Mass surveillance suppresses dissent and breeds conformity. It’s unconstitutional and more intrusive than we know. And even if you think you don’t have anything to hide, you do: The average American unknowingly commits three felonies a day because we’re so over-regulated. In short, it’s pretty clear we all have something to fear: our government.

 

4. This is the right war to fight

Every time our government wants to wage a new war with our lives and money, we hear about how this time it’s different—how we’re definitely doing the right thing and helping the good guys.

How there’s no chance we’ll lose. The opposite is more often true.

Take the 2003 invasion of Iraq, which we now know was started under false pretenses. Then Defense Secretary Donald Rumsfeld first said Iraq did have weapons of mass destruction—and then later denied ever saying it when his claims were show to be false.

Today, it’s increasingly clear that the 2003 invasion is a direct cause of the heartbreaking chaos in Iraq. The good news is that the American public is catching on, and poll after poll shows we’re tired of war and ready for peace.

 

5. We’re a global force for good

The U.S. Navy’s slogan is “A global force for good.” But is that really accurate?

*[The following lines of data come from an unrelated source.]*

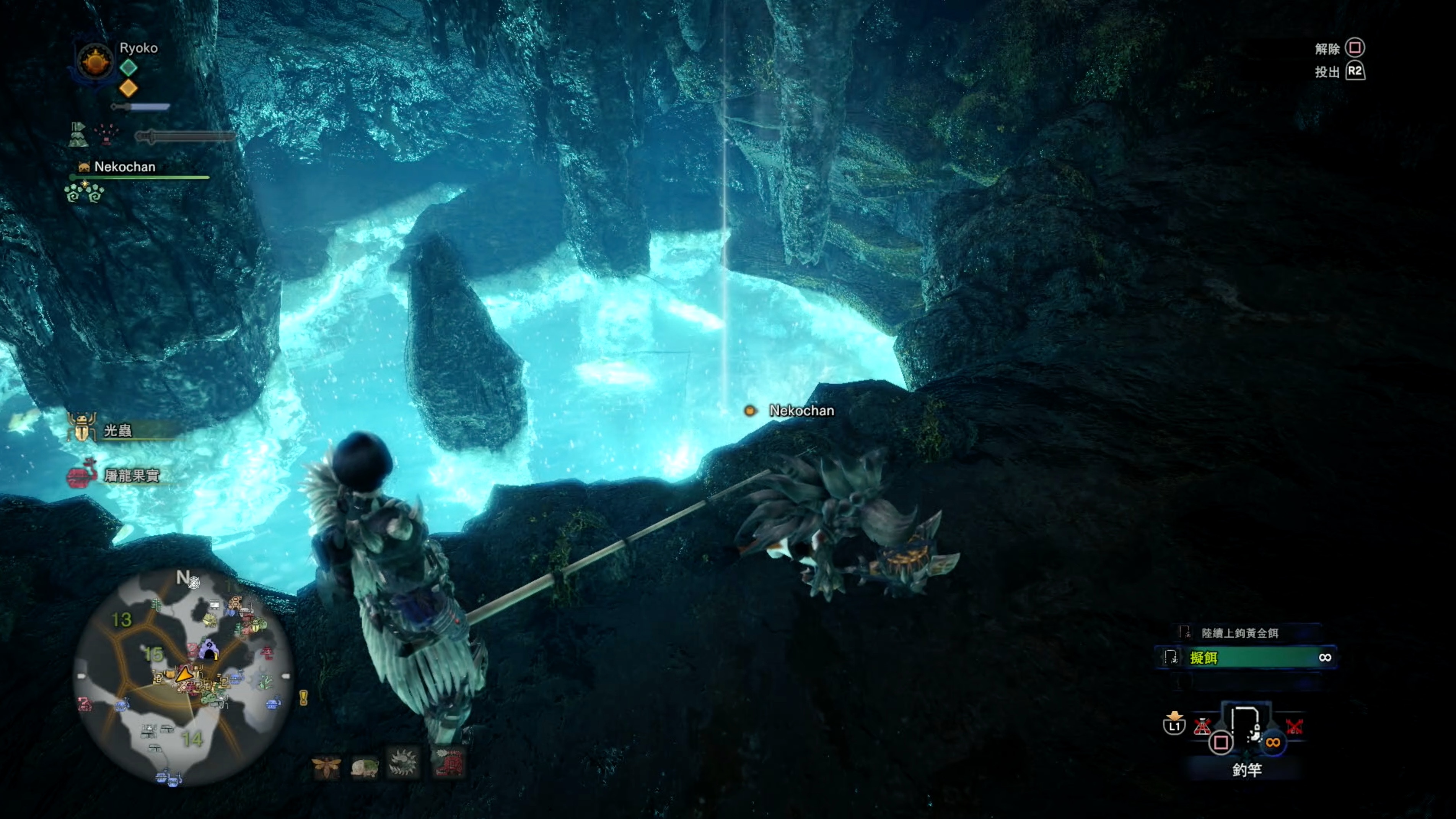
Task: Select the Nekochan palico name in the party list
Action: pyautogui.click(x=124, y=167)
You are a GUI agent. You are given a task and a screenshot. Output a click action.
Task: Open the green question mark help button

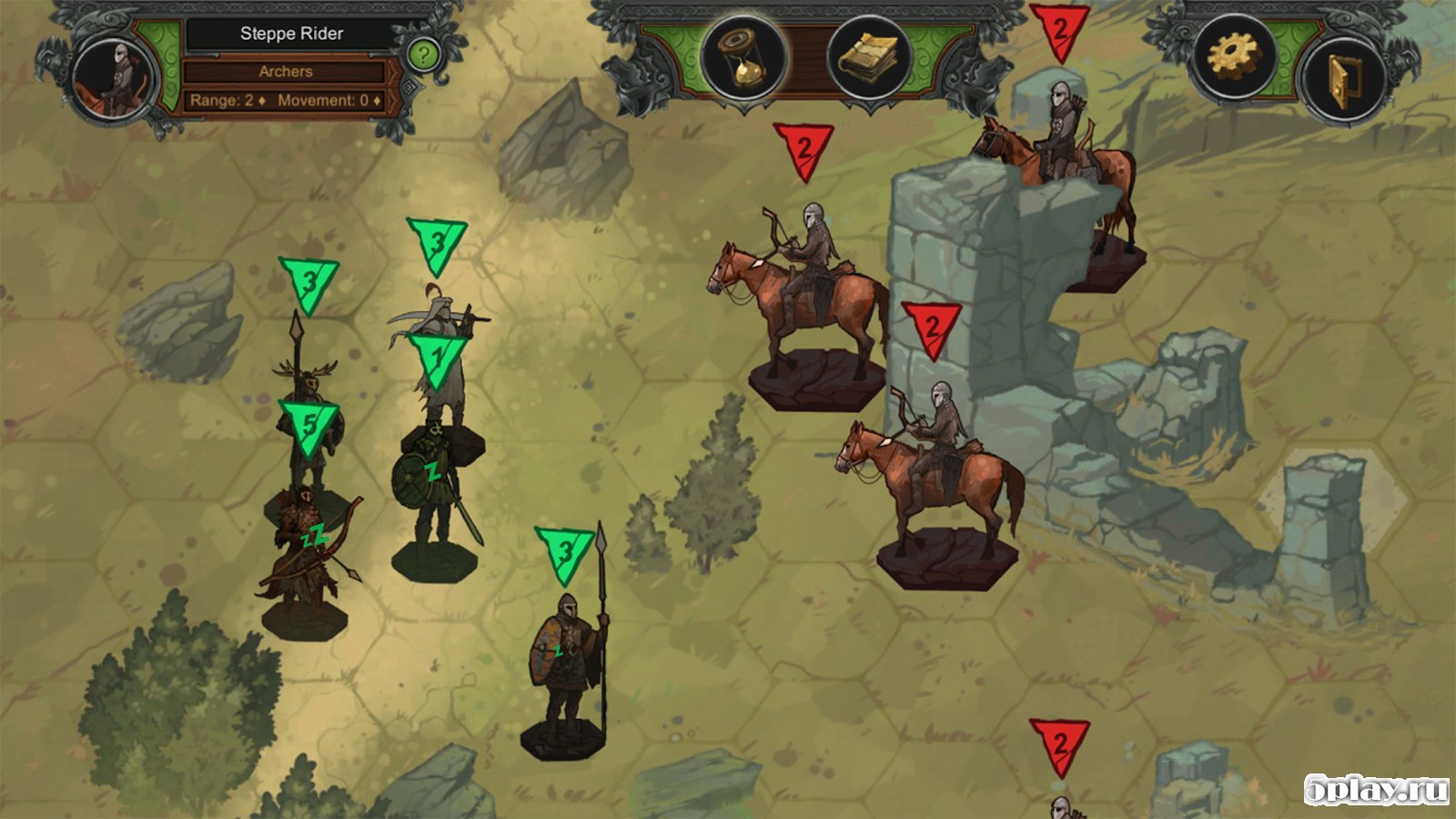pos(422,56)
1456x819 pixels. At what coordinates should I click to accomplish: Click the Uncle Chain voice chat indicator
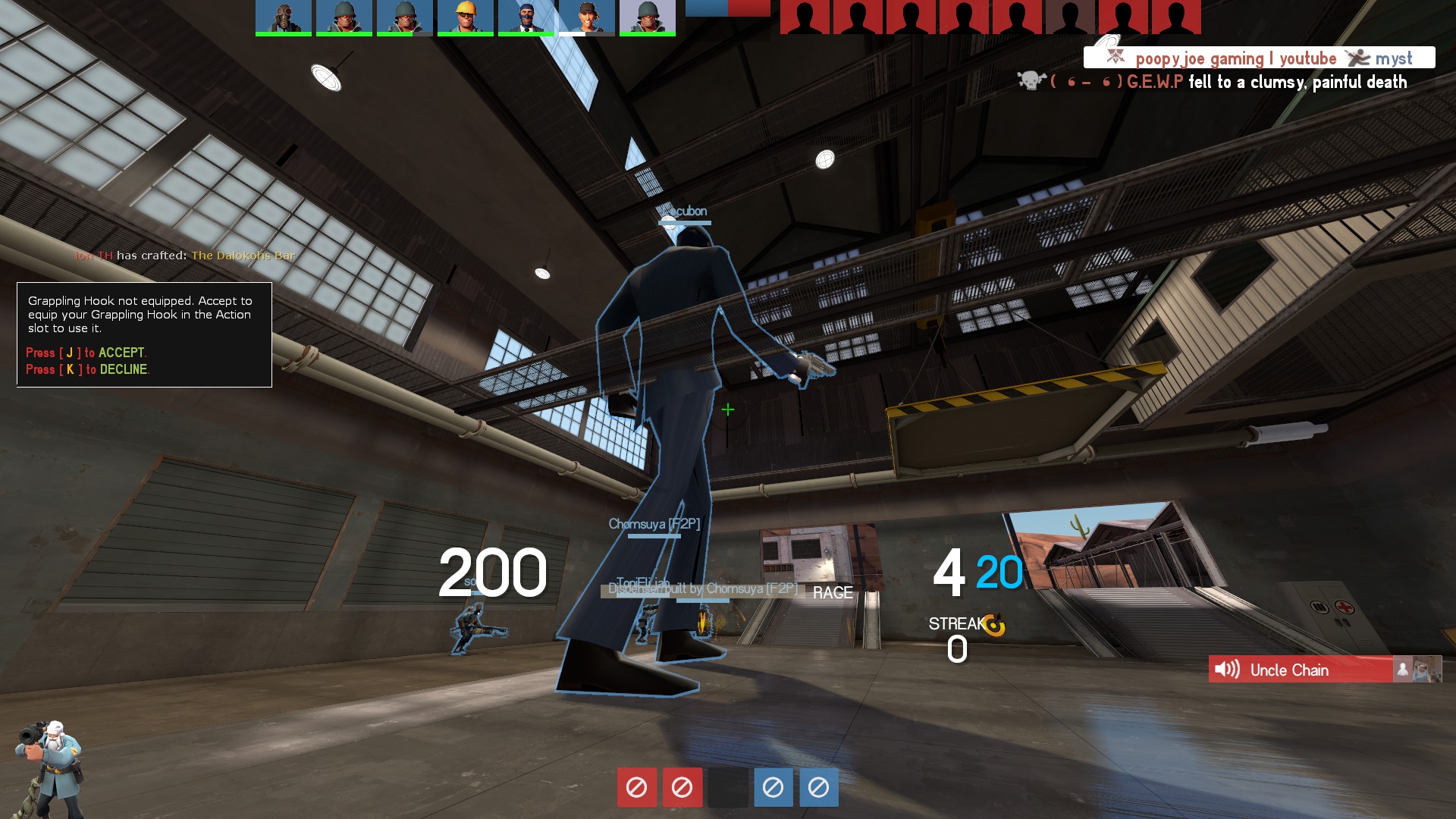(1300, 670)
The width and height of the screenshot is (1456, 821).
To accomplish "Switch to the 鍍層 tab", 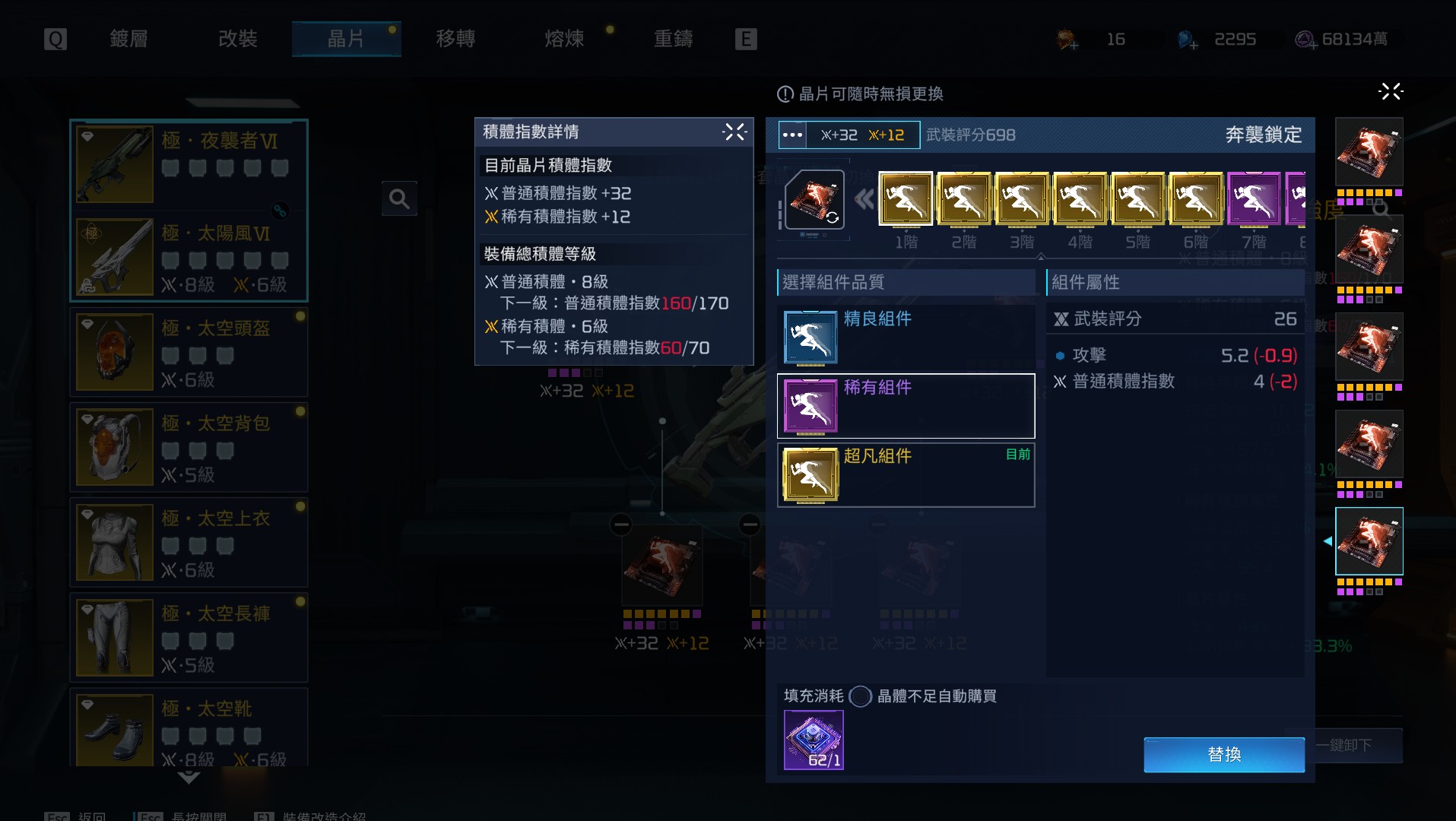I will 128,39.
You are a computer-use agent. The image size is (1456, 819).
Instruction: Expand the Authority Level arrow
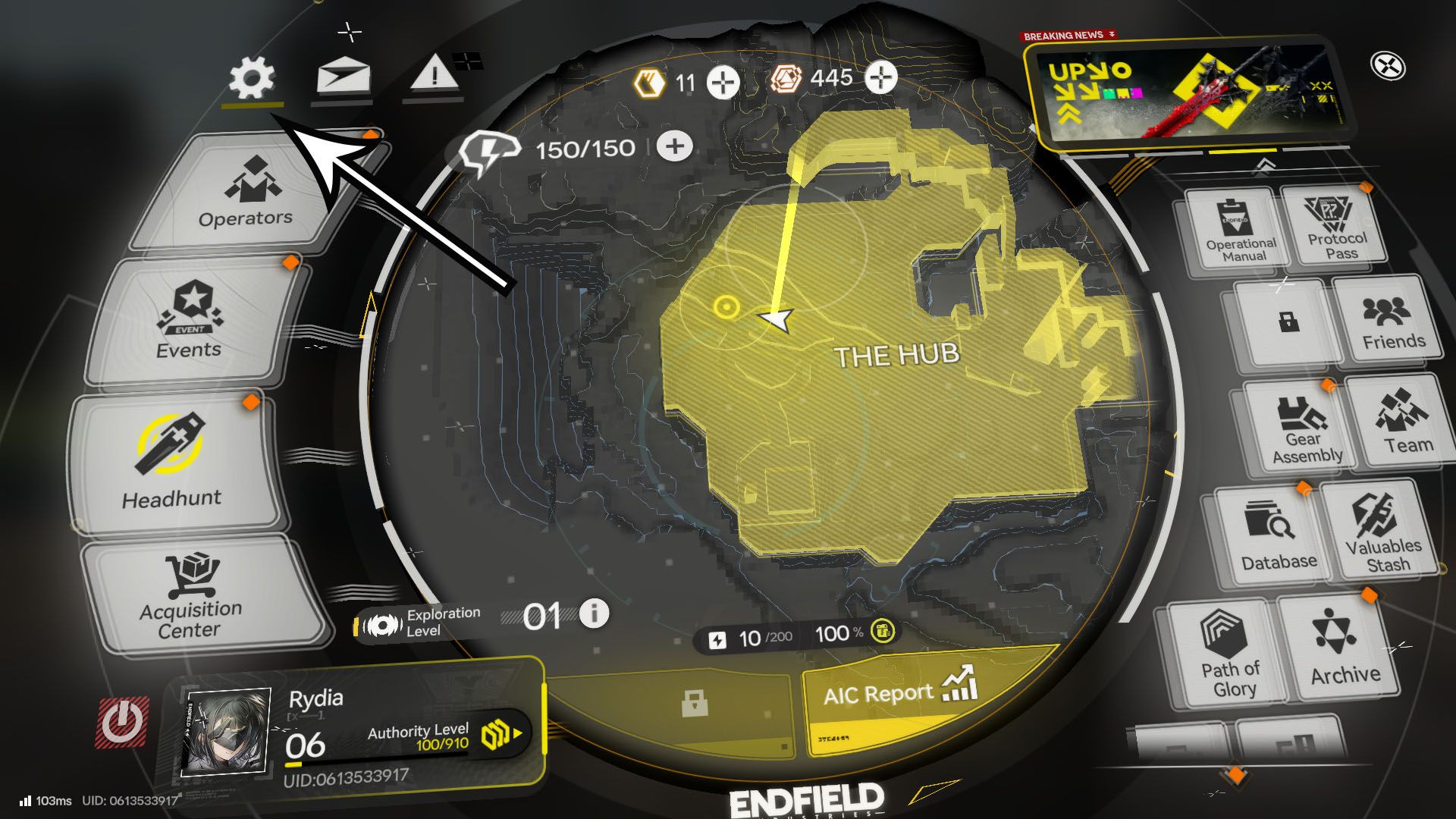pos(516,733)
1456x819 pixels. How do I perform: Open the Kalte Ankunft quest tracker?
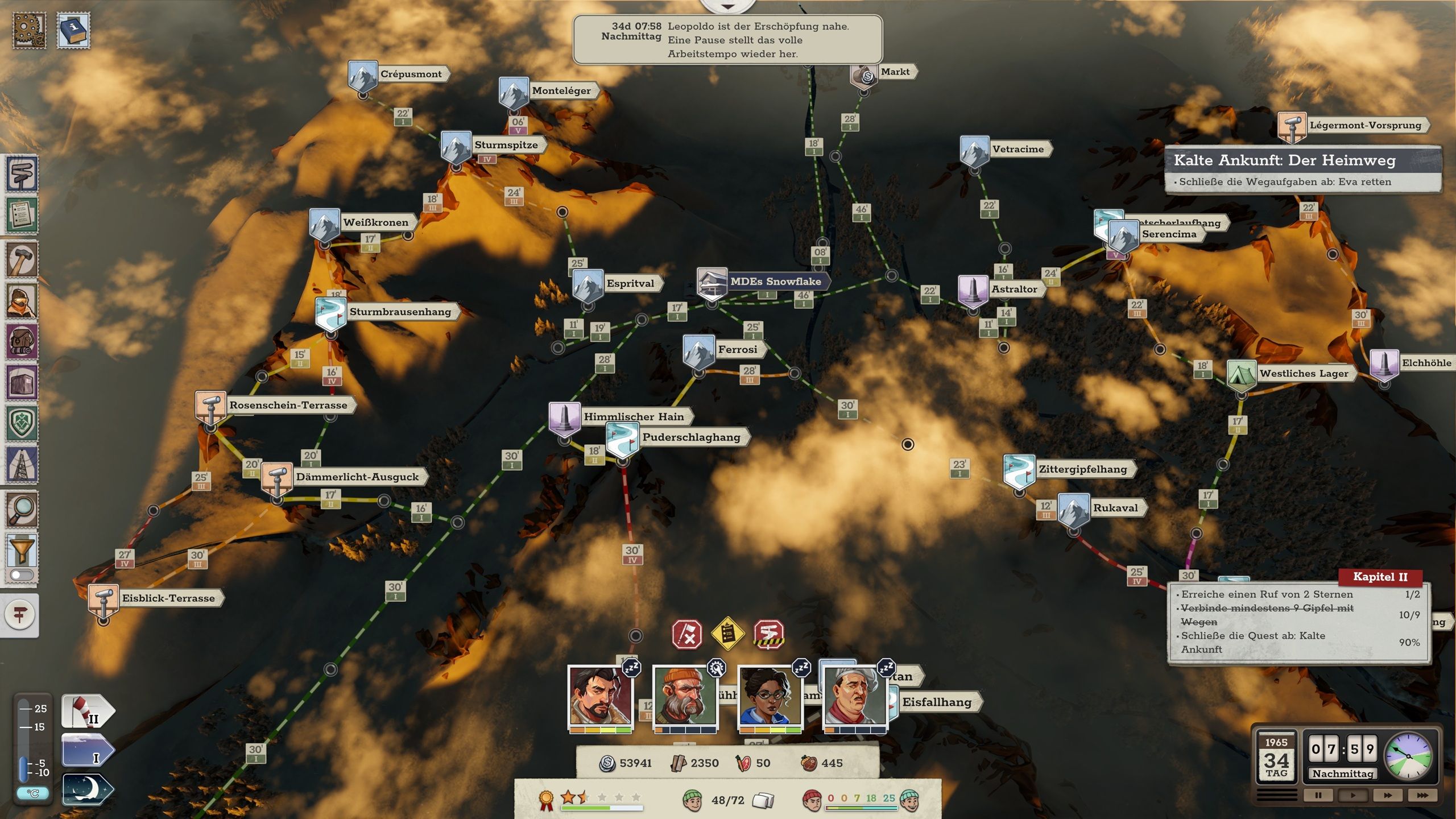[1302, 169]
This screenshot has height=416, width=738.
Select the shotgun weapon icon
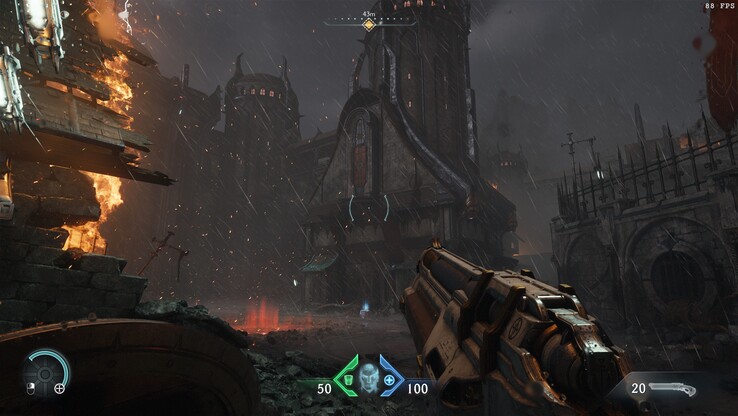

Most Americans don’t think so—70 percent say the military should focus on defending our country, not trying to help and police the whole world.

This isn’t to criticize the Navy in particular (my grandfather was a Navy admiral) or those who serve in any branch of our military. They didn’t decide to start multiple aggressive, no-win wars in the last decade.

But we should criticize the people in Washington who did start them.

It isn’t exactly true that U.S. foreign policy is always a global force for good. Just as the Iraq War led to the creation of ISIS and the havoc it has wrought, so did American actions in Afghanistan during the Cold War which produced the brutal Taliban. Recent military intervention in Libya and Syria has been similarly messy and morally ambiguous. And our drone war is killing innocent civilians and creating new terrorists all the time.

 

6. Everyone gets equal treatment in America

Ever since Thomas Jefferson wrote in the Declaration of Independence that “all men are created equal,” legal equality has in principle been a point of pride in the U.S.

But in practice? Not so much.

From historical injustices like slavery, limited voting rights for minorities and women, the Tuskegee syphilis experiment, McCarthyism, and internment camps—to modern abuses like nixed voting rights for nonviolent drug users, illegal surveillance of citizens solely because they’re Muslim, racially biased enforcement of drug laws, assassination of an innocent 16-year-old kid, and IRS targeting of conservative and progressive political groups, one thing is clear: Our government doesn’t treat people equally.

Differences of race, sex, religion, political convictions, and more have historically been used as excuses to violate some Americans’ right to life, liberty, and the pursuit of happiness—and that continues to be the case today.